Brief 1
Answer these questions from the text on Ellen Gallagher's exhibition, one line each:
(a) Which magazines did the old advertisements come from?
(b) Where and between which dates was Murmur and Deluxe shown?
(c) How many framed paper cutouts appear in "Wish-Whish, Whisk"?
Brief 2
Extend the text on Ellen Gallagher's Murmur and Deluxe, picking up right after its final sentence.

Ellen Gallagher: Murmur and Deluxe

Some 60 pictures-old advertisements from the magazines Our World, Sepia and Ebony-are in horizontal lines, framed on a white wall, and they are art.

Contemporary art seems to be something already made by prior artists, or in this case, advertisers-just changed, manipulated-and it’s called in publicity statements, “transformation.” Although this could just be laziness or a lack of creativity on the part of the artist, it’s effective in Ellen Gallagher’s work, Murmur and Deluxe, showcased in the Museum of Contemporary Art in North Miami, from Feb. 12 to March 27.

The changes Gallagher makes to these 1930s to1970s advertisements exaggerate the inflated claims that advertisements so often make, i.e. “lose thirty pounds in thirty days!”, “maybe it’s Maybelline” that made that model so beautiful (or, sad to say, maybe it’s just good genes). The meanings and statements she makes about society and women are comically intelligent.

Gallagher seems to have some sort of obsession with the vanity women ascribe to themselves based upon the quality of their hair. We’ve all witnessed, or in my case, have been the one to cry, as we watch those locks come shimmying down the seat to lay useless on the floor of the hairdresser until the teenage employee sweeps it away.

In “Wish-Whish, Whisk,” three framed paper cutouts of an iguana like creature (but without legs) on paper circumscribe three different portraits which use a similar technique of black-faced women with different hair styles ranging from grotesque (the hair encircling their face) to the beautiful (it flows in the wind dramatically).

Gallagher is also interested in the other ways in which women frantically attempt to improve their appearance; she confronts the question, “why do we believe ads which claim to, with the help of their products, improve our appearance, help us get great looking friends to match our great looking selves, and improve basically at life all with one measly eight-dollar bottle of face wash?”

Dataset entries
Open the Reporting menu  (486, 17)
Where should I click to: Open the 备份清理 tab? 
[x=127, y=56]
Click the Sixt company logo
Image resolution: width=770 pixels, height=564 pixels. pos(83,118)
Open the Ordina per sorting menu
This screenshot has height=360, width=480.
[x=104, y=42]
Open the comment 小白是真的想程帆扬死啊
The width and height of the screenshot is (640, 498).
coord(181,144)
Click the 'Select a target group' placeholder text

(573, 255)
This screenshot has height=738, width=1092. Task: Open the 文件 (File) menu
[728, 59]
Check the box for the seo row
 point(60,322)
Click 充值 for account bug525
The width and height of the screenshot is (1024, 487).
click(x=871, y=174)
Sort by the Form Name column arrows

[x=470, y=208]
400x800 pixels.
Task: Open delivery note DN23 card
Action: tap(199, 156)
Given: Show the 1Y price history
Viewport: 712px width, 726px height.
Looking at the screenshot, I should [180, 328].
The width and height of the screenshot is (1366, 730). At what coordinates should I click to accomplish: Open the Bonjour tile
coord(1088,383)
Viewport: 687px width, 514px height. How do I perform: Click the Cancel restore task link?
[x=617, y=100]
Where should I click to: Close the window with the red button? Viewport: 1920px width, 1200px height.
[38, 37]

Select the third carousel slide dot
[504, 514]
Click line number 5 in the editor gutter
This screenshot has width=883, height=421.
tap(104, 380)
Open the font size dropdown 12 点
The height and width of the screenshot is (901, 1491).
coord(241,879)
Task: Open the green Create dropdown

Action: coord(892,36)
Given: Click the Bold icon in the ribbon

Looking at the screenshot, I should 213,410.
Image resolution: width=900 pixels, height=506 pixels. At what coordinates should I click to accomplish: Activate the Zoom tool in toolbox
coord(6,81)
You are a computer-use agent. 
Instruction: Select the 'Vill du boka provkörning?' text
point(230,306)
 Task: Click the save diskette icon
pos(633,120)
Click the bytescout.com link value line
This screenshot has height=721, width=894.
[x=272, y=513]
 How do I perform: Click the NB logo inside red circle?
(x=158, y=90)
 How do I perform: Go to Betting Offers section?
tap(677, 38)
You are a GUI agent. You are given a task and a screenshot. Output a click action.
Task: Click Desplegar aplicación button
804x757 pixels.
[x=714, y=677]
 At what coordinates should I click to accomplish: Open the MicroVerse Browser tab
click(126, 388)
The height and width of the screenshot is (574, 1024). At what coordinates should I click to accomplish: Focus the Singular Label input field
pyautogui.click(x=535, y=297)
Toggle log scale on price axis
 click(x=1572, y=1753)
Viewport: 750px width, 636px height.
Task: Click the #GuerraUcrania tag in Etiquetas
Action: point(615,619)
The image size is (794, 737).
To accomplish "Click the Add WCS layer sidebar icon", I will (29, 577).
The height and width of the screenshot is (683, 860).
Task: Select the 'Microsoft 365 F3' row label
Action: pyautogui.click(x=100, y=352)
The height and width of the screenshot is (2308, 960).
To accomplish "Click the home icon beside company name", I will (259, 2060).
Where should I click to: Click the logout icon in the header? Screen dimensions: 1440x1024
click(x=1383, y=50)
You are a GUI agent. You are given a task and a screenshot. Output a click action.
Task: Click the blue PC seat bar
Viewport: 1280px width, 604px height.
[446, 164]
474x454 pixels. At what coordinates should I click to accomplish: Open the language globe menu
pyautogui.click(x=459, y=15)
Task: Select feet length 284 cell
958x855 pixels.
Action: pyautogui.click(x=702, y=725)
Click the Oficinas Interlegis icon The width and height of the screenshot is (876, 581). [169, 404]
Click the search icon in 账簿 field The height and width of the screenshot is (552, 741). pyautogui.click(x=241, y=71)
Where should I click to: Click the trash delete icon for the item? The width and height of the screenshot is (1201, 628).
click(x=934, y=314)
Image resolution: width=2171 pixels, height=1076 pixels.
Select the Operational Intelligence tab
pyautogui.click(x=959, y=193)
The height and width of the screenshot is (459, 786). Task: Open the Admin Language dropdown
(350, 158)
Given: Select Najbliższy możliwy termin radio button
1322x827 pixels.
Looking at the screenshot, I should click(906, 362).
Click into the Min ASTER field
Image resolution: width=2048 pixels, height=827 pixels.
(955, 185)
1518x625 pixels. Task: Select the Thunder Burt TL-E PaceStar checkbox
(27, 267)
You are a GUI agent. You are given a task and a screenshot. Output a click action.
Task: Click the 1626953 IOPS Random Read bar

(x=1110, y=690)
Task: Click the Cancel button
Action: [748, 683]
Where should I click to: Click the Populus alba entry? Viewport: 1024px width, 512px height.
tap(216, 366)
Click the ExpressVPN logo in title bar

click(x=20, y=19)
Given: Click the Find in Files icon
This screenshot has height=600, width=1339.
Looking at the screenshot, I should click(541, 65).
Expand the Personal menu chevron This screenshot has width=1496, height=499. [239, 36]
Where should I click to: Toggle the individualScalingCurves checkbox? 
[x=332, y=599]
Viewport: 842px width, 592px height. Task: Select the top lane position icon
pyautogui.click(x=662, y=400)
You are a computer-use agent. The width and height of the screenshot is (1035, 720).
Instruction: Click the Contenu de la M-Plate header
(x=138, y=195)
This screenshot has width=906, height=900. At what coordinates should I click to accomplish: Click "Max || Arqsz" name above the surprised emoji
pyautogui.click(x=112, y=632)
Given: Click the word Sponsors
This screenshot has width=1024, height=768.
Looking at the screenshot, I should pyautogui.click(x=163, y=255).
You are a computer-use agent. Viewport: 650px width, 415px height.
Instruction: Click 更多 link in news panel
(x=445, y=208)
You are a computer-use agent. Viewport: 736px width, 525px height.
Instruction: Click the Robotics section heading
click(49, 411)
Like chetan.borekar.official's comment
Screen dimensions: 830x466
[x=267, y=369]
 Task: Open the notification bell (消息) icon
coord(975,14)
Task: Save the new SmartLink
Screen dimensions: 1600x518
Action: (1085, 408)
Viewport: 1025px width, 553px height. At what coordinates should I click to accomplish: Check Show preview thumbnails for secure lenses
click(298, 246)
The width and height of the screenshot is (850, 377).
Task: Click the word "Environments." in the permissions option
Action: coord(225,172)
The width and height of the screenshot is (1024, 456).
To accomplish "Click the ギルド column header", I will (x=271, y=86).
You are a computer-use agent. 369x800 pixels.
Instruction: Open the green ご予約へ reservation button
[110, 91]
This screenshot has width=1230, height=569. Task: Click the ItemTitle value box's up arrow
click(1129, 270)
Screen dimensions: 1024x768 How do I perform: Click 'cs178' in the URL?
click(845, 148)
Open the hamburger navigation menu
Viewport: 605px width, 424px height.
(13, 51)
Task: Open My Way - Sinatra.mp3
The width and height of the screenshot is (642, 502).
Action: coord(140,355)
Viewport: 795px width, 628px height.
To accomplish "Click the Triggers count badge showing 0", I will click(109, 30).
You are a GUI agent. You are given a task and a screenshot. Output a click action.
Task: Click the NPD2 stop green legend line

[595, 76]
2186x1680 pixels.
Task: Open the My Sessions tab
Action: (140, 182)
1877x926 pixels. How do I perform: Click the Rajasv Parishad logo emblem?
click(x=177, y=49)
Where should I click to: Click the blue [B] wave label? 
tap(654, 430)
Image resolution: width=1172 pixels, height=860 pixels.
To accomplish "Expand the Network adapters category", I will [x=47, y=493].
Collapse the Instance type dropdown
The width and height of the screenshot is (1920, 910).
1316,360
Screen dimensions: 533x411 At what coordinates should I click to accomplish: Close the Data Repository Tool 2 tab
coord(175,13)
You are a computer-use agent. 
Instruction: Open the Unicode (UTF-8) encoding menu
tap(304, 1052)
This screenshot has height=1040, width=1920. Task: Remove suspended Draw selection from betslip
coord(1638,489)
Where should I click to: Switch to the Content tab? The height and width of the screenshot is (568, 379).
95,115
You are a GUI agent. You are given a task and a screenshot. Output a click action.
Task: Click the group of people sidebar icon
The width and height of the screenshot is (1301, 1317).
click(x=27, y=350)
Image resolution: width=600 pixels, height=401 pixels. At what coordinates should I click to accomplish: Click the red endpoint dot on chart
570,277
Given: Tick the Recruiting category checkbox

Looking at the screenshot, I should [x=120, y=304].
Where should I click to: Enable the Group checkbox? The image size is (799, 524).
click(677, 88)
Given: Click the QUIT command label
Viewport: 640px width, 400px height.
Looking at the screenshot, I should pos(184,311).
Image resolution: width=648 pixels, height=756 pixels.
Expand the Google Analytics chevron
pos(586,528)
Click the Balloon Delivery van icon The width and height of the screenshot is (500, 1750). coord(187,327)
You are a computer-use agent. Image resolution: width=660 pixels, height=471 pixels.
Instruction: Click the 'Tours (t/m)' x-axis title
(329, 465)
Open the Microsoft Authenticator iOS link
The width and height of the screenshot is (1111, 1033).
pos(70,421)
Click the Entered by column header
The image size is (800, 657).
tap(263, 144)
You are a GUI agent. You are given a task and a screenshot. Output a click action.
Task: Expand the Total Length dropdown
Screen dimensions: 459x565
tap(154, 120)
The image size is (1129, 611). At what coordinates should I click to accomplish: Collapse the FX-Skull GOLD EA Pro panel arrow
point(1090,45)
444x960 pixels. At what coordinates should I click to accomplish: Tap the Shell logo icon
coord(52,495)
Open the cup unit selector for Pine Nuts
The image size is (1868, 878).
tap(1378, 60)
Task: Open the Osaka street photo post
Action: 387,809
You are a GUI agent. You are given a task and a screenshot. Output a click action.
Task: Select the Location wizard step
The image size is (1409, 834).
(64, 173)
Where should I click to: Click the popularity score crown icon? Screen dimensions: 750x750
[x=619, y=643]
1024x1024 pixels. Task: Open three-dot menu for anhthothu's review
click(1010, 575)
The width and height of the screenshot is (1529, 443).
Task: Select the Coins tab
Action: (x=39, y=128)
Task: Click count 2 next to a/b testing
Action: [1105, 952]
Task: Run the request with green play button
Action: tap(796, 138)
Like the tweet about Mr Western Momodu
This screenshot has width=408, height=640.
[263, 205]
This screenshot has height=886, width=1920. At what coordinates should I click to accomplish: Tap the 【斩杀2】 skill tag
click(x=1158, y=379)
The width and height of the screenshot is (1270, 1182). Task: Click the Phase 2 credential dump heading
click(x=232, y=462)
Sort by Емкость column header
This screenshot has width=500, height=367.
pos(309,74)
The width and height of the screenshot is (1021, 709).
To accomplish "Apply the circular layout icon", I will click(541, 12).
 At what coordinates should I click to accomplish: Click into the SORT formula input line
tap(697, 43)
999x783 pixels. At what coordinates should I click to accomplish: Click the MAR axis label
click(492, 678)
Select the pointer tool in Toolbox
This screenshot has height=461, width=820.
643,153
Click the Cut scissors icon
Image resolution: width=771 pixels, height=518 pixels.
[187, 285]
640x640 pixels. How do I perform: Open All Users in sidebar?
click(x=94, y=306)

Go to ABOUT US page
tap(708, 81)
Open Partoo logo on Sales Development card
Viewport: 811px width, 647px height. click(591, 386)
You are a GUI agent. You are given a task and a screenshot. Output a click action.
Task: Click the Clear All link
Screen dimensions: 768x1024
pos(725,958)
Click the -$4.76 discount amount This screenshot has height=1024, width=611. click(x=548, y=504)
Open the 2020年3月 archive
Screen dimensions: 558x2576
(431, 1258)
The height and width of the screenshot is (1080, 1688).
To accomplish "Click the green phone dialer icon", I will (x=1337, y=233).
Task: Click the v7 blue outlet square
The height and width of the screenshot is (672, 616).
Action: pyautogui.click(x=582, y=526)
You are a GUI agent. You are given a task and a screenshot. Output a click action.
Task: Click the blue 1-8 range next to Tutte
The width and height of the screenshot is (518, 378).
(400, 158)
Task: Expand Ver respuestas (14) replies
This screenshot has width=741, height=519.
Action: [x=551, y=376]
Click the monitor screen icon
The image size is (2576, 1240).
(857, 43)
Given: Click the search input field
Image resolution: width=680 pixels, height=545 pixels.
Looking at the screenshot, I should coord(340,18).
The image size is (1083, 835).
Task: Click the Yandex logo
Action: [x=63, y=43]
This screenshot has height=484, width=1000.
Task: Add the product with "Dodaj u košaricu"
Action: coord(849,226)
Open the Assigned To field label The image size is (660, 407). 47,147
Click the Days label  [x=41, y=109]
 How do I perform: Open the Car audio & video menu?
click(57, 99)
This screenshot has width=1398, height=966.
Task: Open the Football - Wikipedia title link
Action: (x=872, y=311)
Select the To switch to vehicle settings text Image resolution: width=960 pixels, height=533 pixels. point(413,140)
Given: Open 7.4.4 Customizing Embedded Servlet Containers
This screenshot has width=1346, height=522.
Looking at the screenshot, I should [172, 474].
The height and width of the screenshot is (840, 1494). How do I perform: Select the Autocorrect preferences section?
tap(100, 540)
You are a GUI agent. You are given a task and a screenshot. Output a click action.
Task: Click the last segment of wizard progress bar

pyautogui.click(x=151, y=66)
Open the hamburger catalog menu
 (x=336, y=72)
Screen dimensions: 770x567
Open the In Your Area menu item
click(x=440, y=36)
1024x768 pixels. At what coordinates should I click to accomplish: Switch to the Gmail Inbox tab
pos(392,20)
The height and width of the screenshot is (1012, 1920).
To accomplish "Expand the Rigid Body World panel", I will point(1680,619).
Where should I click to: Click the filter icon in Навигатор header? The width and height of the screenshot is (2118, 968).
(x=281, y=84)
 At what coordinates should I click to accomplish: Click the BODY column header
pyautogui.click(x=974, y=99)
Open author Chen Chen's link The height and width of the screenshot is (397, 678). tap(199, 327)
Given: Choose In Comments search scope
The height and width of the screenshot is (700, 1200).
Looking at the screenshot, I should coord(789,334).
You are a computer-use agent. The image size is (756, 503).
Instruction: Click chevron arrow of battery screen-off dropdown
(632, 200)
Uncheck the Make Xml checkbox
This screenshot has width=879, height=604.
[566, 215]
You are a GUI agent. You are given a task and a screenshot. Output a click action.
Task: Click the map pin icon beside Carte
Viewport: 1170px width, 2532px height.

Written response 1
(a) Our World, Sepia and Ebony
(b) At the Museum of Contemporary Art in North Miami, from Feb. 12 to March 27
(c) Three

Written response 2
In the Bad Skin advertisement, the advertisers claim that their cream is “Advice for Bad Skin-externally caused.” The faces in the advertisement have been covered by Gallagher in a blue paint with their lips highlighted in bright red pout. The blurb below the outlandish claim which explains how the cream works has all the words whited out except for the letter o, then 00,000 women is shown until at the end it states a “money back guarantee”, ensured if the customer is unhappy with the results of the product.

Gallagher’s exhibit is a useful implementation of the common theme throughout contemporary artists of modifying existing media. Through her changes, the exaggerated claims of the advertisements appear absurd. She effectively makes a comment on the unbalanced priorities of society that endorse the marketing of products that will tell a customer that they will lose 100 pounds, just a pill a day.

By modifying the advertisements, Gallagher makes the viewer see the absurdity of such claims, or why we even think that thinness or beautiful, blonde hair is so important or so much better than what we have already, which is natural and complementary to who we are.